Rep. Albert W. Watson (D-SC) said "The racial problem is preeminently a Southern problem; in the South it can only be solved by Southern people, both white and Negro. Legislation by an only slightly familiar Federal Government can only inflame an already very difficult situation."
Lt. Gov. C.C. Aycock (D-LA) said the proposed bills "ignore the civil rights and civil liberties of homeowners, businessmen, professional men, and all persons other than the minorities who are sought to be protected…. The central government just does not have the constitutional authority to dictate to the individual citizen the persons with whom he must associate or the manner in which he must use his property, or what individuals he can or cannot serve in his place of business."

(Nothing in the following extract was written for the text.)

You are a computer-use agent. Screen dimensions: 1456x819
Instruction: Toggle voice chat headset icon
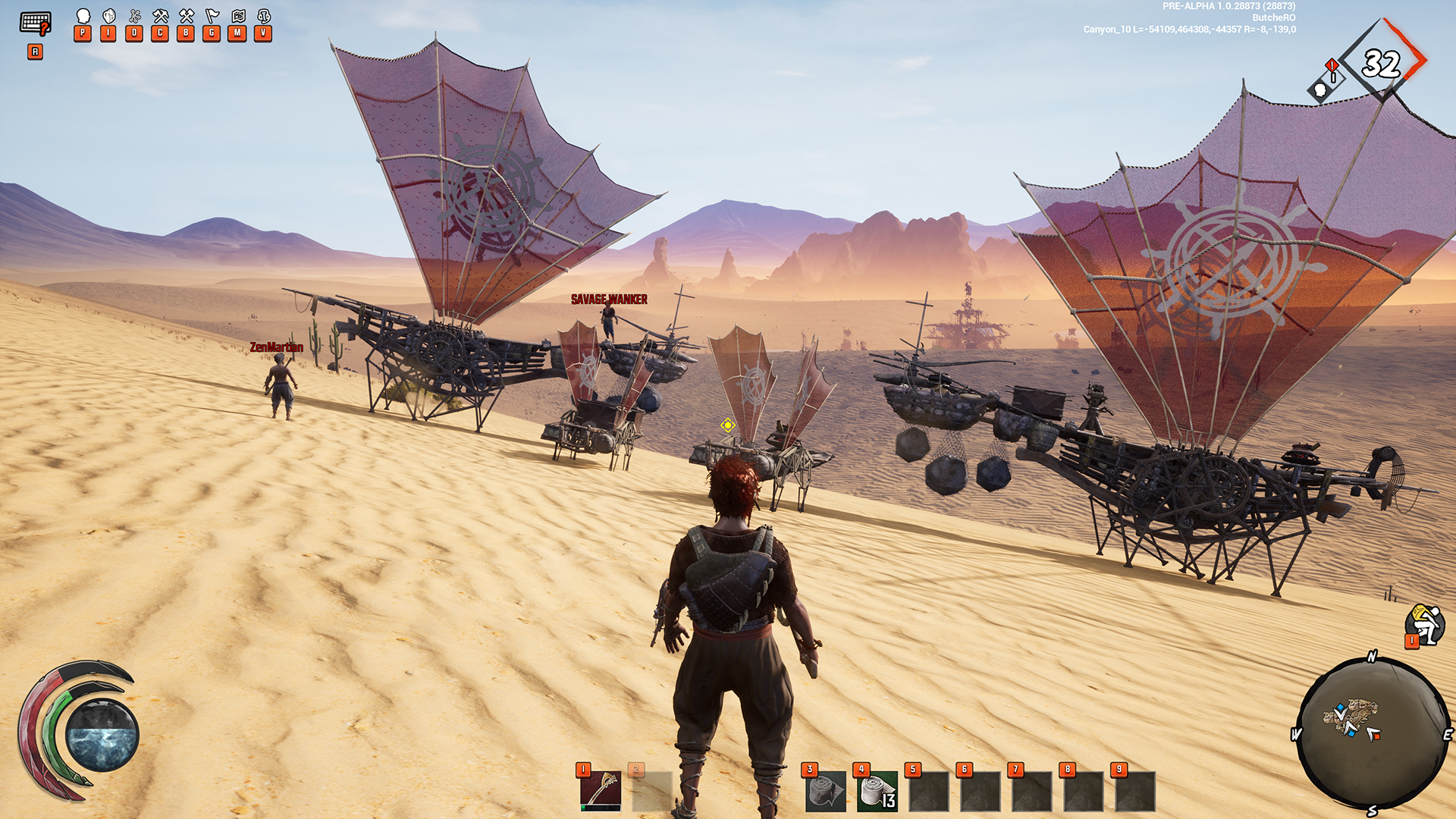264,16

It is often told to children that they should “respect” their elders. I disagree! Respect is not granted, awarded, conferred, entitled nor should it be purchased. It is only valid when it is earned. To fabricate from whole cloth a myth of an anti-civil rights culture as you and your cronies in the Democrat party have done to the Republican party in the face of your bigotry and trampling of the right of other races is unconscionable. In the current mess we face, shame is common sir, but, you have earned it.
In His abiding love,
Cecil Moon
(Much of the research for this post is taken from R.D. Davis’ 1999 post on the Project 21 website.)